Entries taken from a collection:
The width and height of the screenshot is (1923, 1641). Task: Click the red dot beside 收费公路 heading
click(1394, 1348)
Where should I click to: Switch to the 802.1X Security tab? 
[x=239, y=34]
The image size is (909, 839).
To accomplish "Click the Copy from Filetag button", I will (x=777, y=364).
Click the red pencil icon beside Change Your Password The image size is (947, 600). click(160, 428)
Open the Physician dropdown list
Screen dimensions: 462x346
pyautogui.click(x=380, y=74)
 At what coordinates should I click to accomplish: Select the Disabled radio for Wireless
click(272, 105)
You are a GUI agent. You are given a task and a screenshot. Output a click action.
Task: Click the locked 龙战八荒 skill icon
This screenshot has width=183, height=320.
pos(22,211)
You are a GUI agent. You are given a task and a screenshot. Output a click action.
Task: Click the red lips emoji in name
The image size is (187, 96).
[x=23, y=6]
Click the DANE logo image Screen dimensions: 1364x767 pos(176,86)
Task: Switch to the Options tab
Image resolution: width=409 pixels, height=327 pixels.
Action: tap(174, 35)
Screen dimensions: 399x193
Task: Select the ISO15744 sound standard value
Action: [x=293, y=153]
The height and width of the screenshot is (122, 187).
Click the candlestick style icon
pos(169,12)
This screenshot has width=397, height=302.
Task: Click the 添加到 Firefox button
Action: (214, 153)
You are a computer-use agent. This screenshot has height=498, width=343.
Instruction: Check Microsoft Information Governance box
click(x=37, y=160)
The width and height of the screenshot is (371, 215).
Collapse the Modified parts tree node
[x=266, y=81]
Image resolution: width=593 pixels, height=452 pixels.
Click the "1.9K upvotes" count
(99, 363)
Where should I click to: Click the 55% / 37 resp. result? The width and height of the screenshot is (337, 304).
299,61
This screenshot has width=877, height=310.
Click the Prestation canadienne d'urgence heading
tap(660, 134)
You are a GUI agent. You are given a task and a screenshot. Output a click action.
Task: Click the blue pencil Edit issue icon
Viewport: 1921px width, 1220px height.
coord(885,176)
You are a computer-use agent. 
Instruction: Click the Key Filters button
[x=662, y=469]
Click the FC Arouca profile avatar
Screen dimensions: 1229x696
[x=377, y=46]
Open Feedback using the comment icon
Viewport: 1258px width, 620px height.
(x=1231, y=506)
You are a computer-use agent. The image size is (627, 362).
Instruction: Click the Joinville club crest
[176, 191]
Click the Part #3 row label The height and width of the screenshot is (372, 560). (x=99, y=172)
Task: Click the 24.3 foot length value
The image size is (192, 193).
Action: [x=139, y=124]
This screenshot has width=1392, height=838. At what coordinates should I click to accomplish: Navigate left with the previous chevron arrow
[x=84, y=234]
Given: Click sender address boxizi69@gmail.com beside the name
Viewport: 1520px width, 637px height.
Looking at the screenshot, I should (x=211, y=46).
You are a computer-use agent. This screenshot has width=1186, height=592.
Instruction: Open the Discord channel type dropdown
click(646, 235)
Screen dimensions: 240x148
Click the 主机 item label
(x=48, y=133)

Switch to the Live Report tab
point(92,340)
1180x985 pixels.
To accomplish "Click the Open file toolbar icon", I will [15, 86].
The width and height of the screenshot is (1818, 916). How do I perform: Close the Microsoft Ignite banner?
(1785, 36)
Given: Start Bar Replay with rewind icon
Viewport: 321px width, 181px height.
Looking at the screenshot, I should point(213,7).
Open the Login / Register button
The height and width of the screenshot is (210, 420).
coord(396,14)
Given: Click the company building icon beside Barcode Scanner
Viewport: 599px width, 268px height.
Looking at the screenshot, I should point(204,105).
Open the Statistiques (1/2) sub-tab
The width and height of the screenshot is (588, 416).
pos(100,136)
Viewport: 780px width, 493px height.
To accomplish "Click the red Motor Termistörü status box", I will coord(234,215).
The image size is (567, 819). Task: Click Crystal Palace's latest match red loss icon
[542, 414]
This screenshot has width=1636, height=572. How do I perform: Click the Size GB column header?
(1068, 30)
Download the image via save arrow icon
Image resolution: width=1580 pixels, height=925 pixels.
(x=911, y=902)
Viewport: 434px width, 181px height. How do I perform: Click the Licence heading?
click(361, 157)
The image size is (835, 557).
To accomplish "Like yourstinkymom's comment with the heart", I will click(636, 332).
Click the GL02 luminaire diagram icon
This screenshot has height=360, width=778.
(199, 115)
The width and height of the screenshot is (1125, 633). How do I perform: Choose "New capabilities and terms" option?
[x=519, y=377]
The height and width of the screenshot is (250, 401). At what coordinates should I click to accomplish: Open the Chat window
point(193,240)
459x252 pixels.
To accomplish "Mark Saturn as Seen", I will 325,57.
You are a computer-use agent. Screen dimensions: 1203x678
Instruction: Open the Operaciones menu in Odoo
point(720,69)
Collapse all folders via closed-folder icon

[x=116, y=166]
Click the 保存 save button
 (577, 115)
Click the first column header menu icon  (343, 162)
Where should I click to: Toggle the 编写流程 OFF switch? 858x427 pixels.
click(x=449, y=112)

◆ Task item ◆
All of the data above should be reproduced exactly, with nothing left out.

◆ Solution to this exercise ◆
The width and height of the screenshot is (1923, 1641). Task: Click the red dot beside 收费公路 heading
click(1394, 1348)
Where should I click to: Switch to the 802.1X Security tab? 
[x=239, y=34]
The image size is (909, 839).
To accomplish "Click the Copy from Filetag button", I will (x=777, y=364).
Click the red pencil icon beside Change Your Password The image size is (947, 600). click(160, 428)
Open the Physician dropdown list
Screen dimensions: 462x346
pyautogui.click(x=380, y=74)
 At what coordinates should I click to accomplish: Select the Disabled radio for Wireless
click(272, 105)
You are a GUI agent. You are given a task and a screenshot. Output a click action.
Task: Click the locked 龙战八荒 skill icon
This screenshot has width=183, height=320.
pos(22,211)
You are a GUI agent. You are given a task and a screenshot. Output a click action.
Task: Click the red lips emoji in name
The image size is (187, 96).
[x=23, y=6]
Click the DANE logo image Screen dimensions: 1364x767 pos(176,86)
Task: Switch to the Options tab
Image resolution: width=409 pixels, height=327 pixels.
Action: tap(174, 35)
Screen dimensions: 399x193
Task: Select the ISO15744 sound standard value
Action: [x=293, y=153]
The height and width of the screenshot is (122, 187).
Click the candlestick style icon
pos(169,12)
This screenshot has width=397, height=302.
Task: Click the 添加到 Firefox button
Action: (214, 153)
You are a computer-use agent. This screenshot has height=498, width=343.
Instruction: Check Microsoft Information Governance box
click(x=37, y=160)
The width and height of the screenshot is (371, 215).
Collapse the Modified parts tree node
[x=266, y=81]
Image resolution: width=593 pixels, height=452 pixels.
Click the "1.9K upvotes" count
(99, 363)
Where should I click to: Click the 55% / 37 resp. result? The width and height of the screenshot is (337, 304).
299,61
This screenshot has width=877, height=310.
Click the Prestation canadienne d'urgence heading
tap(660, 134)
You are a GUI agent. You are given a task and a screenshot. Output a click action.
Task: Click the blue pencil Edit issue icon
Viewport: 1921px width, 1220px height.
coord(885,176)
You are a computer-use agent. 
Instruction: Click the Key Filters button
[x=662, y=469]
Click the FC Arouca profile avatar
Screen dimensions: 1229x696
[x=377, y=46]
Open Feedback using the comment icon
Viewport: 1258px width, 620px height.
(x=1231, y=506)
You are a computer-use agent. The image size is (627, 362).
Instruction: Click the Joinville club crest
[176, 191]
Click the Part #3 row label The height and width of the screenshot is (372, 560). (x=99, y=172)
Task: Click the 24.3 foot length value
The image size is (192, 193).
Action: [x=139, y=124]
This screenshot has width=1392, height=838. At what coordinates should I click to accomplish: Navigate left with the previous chevron arrow
[x=84, y=234]
Given: Click sender address boxizi69@gmail.com beside the name
Viewport: 1520px width, 637px height.
Looking at the screenshot, I should (x=211, y=46).
You are a computer-use agent. This screenshot has width=1186, height=592.
Instruction: Open the Discord channel type dropdown
click(646, 235)
Screen dimensions: 240x148
Click the 主机 item label
(x=48, y=133)

Switch to the Live Report tab
point(92,340)
1180x985 pixels.
To accomplish "Click the Open file toolbar icon", I will [15, 86].
The width and height of the screenshot is (1818, 916). How do I perform: Close the Microsoft Ignite banner?
(1785, 36)
Given: Start Bar Replay with rewind icon
Viewport: 321px width, 181px height.
Looking at the screenshot, I should point(213,7).
Open the Login / Register button
The height and width of the screenshot is (210, 420).
coord(396,14)
Given: Click the company building icon beside Barcode Scanner
Viewport: 599px width, 268px height.
Looking at the screenshot, I should point(204,105).
Open the Statistiques (1/2) sub-tab
The width and height of the screenshot is (588, 416).
pos(100,136)
Viewport: 780px width, 493px height.
To accomplish "Click the red Motor Termistörü status box", I will coord(234,215).
The image size is (567, 819). Task: Click Crystal Palace's latest match red loss icon
[542, 414]
This screenshot has width=1636, height=572. How do I perform: Click the Size GB column header?
(1068, 30)
Download the image via save arrow icon
Image resolution: width=1580 pixels, height=925 pixels.
(x=911, y=902)
Viewport: 434px width, 181px height. How do I perform: Click the Licence heading?
click(361, 157)
The image size is (835, 557).
To accomplish "Like yourstinkymom's comment with the heart", I will click(636, 332).
Click the GL02 luminaire diagram icon
This screenshot has height=360, width=778.
(199, 115)
The width and height of the screenshot is (1125, 633). How do I perform: Choose "New capabilities and terms" option?
[x=519, y=377]
The height and width of the screenshot is (250, 401). At what coordinates should I click to accomplish: Open the Chat window
point(193,240)
459x252 pixels.
To accomplish "Mark Saturn as Seen", I will 325,57.
You are a computer-use agent. Screen dimensions: 1203x678
Instruction: Open the Operaciones menu in Odoo
point(720,69)
Collapse all folders via closed-folder icon

[x=116, y=166]
Click the 保存 save button
 (577, 115)
Click the first column header menu icon  (343, 162)
Where should I click to: Toggle the 编写流程 OFF switch? 858x427 pixels.
click(x=449, y=112)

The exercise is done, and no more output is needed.